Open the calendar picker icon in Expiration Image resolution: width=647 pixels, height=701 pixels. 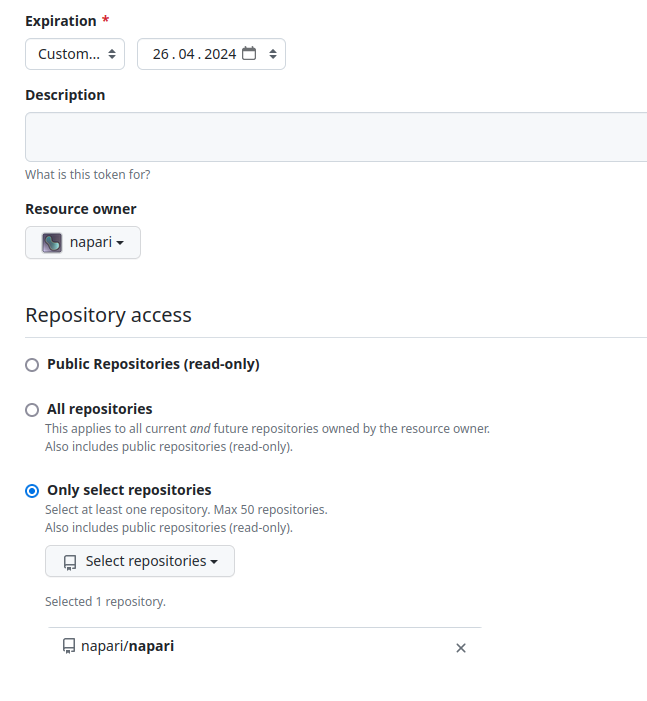tap(249, 54)
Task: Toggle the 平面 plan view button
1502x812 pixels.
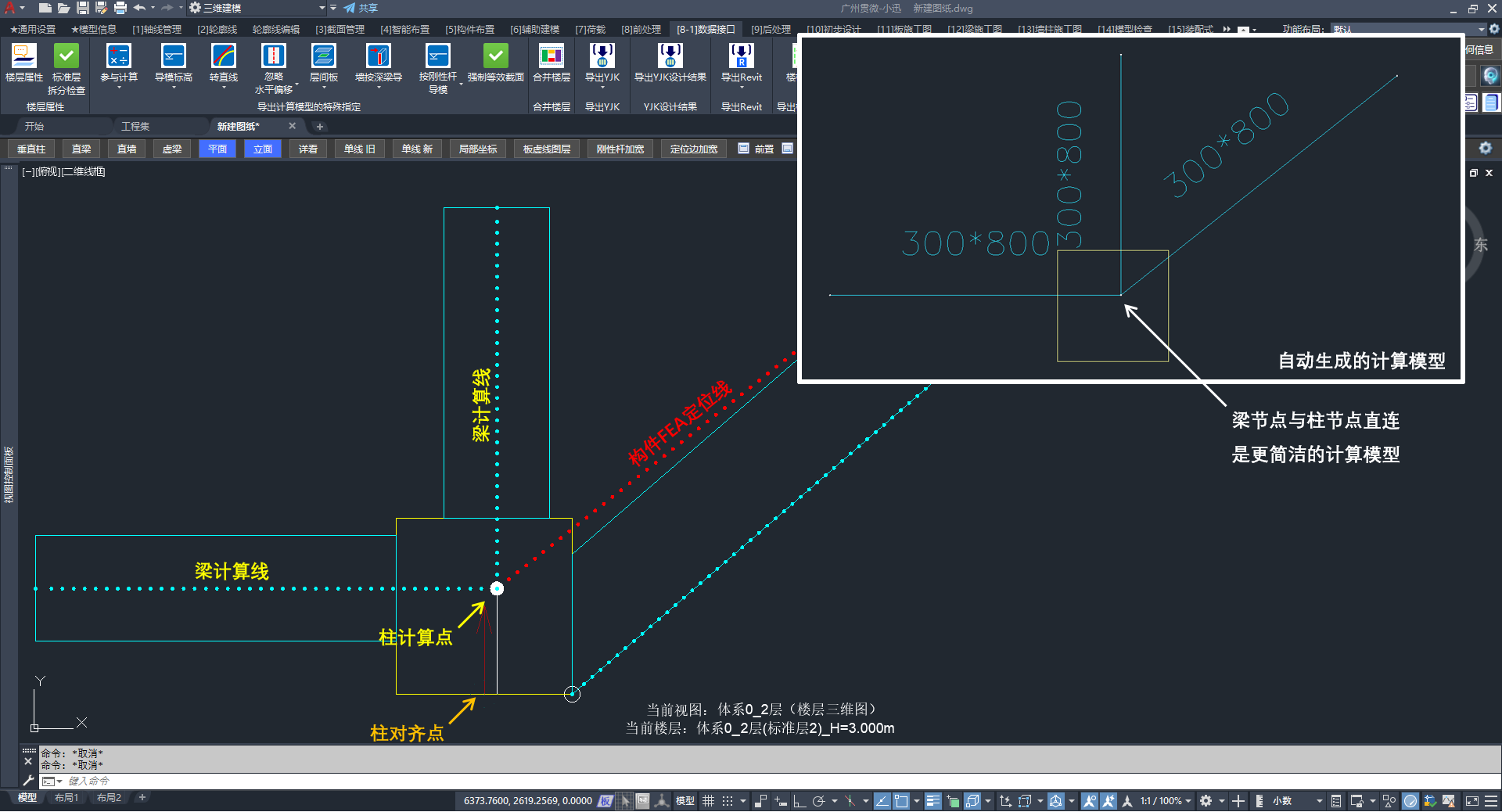Action: [217, 149]
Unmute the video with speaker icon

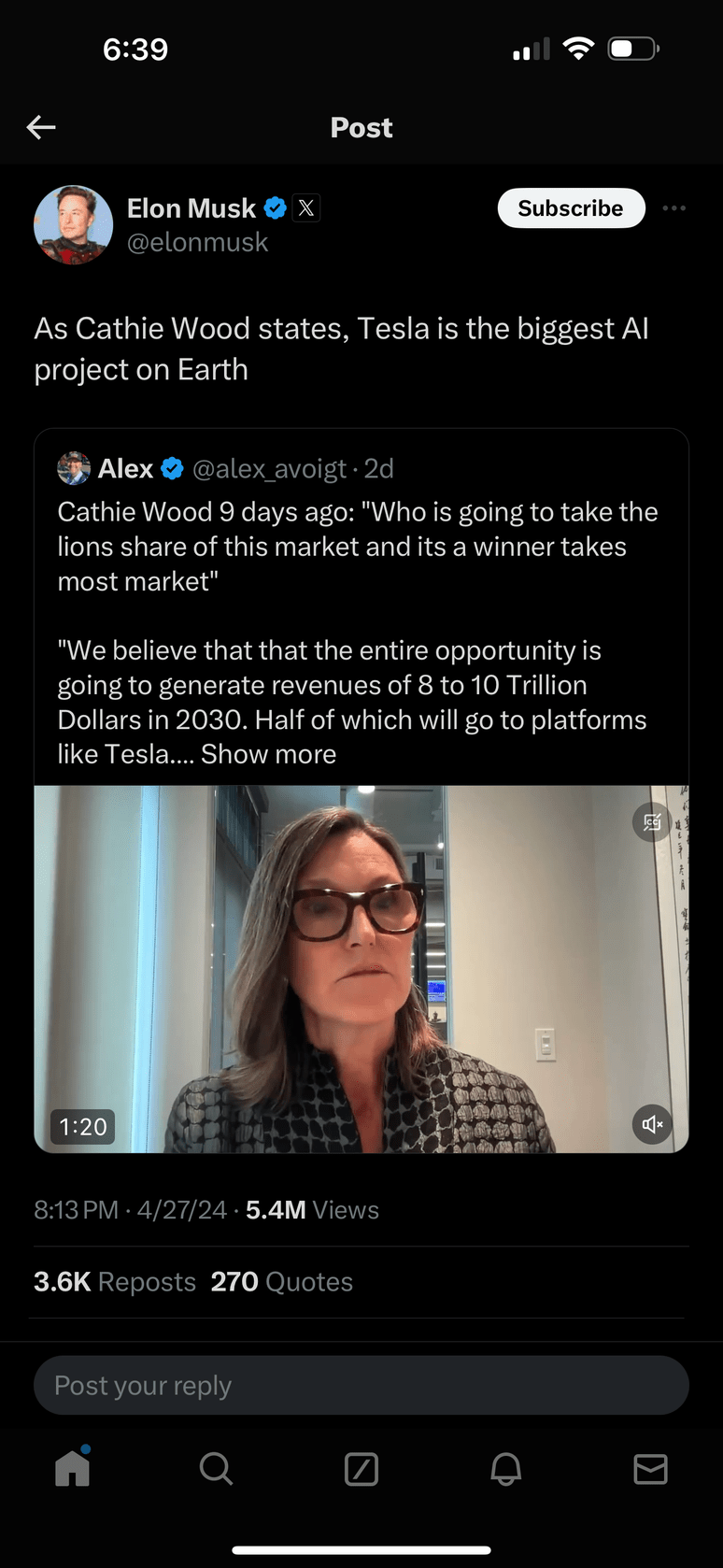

════

Restate exactly the lines that start at the "1502x812 pixels." line and end with the last line of the material above, leaving out the pictures.

1502x812 pixels.
Action: [217, 149]
Unmute the video with speaker icon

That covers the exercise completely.